**PROBLEM TO SOLVE**
Exactly those lines running from the one containing "Task: Click the Kinesis Gold coin logo" to the end of the material are to be printed, and no others.

**DATA**
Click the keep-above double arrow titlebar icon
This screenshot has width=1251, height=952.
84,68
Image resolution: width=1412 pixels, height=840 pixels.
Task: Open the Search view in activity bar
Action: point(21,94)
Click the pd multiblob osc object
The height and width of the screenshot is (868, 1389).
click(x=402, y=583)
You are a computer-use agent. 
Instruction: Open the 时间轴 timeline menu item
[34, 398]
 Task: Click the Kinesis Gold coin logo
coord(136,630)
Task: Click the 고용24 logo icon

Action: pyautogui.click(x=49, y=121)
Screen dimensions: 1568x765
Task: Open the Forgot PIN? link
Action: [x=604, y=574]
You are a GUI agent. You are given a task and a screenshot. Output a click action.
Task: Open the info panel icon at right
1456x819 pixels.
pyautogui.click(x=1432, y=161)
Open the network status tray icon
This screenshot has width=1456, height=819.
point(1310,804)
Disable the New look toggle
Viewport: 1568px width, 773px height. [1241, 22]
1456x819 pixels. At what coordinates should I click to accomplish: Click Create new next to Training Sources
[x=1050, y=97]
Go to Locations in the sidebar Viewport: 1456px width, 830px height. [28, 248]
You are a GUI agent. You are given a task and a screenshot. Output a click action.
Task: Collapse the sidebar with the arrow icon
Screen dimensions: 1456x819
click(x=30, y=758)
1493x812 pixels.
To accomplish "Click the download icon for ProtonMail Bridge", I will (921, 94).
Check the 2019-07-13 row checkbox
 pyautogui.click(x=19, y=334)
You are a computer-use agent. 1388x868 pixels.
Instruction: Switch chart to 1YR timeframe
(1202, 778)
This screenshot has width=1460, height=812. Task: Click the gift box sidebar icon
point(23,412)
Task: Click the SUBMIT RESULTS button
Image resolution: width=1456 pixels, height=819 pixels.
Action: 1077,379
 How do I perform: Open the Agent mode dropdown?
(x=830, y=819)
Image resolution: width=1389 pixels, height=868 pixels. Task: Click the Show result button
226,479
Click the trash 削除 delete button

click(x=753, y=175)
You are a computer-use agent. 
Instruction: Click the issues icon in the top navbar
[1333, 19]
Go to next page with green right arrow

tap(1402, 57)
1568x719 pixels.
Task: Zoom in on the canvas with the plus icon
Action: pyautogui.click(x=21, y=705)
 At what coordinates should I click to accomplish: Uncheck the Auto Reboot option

**RESULT OF THIS EXERCISE**
 Task: Click the Kinesis Gold coin logo
coord(136,630)
Task: Click the 고용24 logo icon

Action: pyautogui.click(x=49, y=121)
Screen dimensions: 1568x765
Task: Open the Forgot PIN? link
Action: [x=604, y=574]
You are a GUI agent. You are given a task and a screenshot. Output a click action.
Task: Open the info panel icon at right
1456x819 pixels.
pyautogui.click(x=1432, y=161)
Open the network status tray icon
This screenshot has width=1456, height=819.
point(1310,804)
Disable the New look toggle
Viewport: 1568px width, 773px height. [1241, 22]
1456x819 pixels. At what coordinates should I click to accomplish: Click Create new next to Training Sources
[x=1050, y=97]
Go to Locations in the sidebar Viewport: 1456px width, 830px height. [28, 248]
You are a GUI agent. You are given a task and a screenshot. Output a click action.
Task: Collapse the sidebar with the arrow icon
Screen dimensions: 1456x819
click(x=30, y=758)
1493x812 pixels.
To accomplish "Click the download icon for ProtonMail Bridge", I will (921, 94).
Check the 2019-07-13 row checkbox
 pyautogui.click(x=19, y=334)
You are a computer-use agent. 1388x868 pixels.
Instruction: Switch chart to 1YR timeframe
(1202, 778)
This screenshot has width=1460, height=812. Task: Click the gift box sidebar icon
point(23,412)
Task: Click the SUBMIT RESULTS button
Image resolution: width=1456 pixels, height=819 pixels.
Action: 1077,379
 How do I perform: Open the Agent mode dropdown?
(x=830, y=819)
Image resolution: width=1389 pixels, height=868 pixels. Task: Click the Show result button
226,479
Click the trash 削除 delete button

click(x=753, y=175)
You are a computer-use agent. 
Instruction: Click the issues icon in the top navbar
[1333, 19]
Go to next page with green right arrow

tap(1402, 57)
1568x719 pixels.
Task: Zoom in on the canvas with the plus icon
Action: pyautogui.click(x=21, y=705)
 At what coordinates should I click to accomplish: Uncheck the Auto Reboot option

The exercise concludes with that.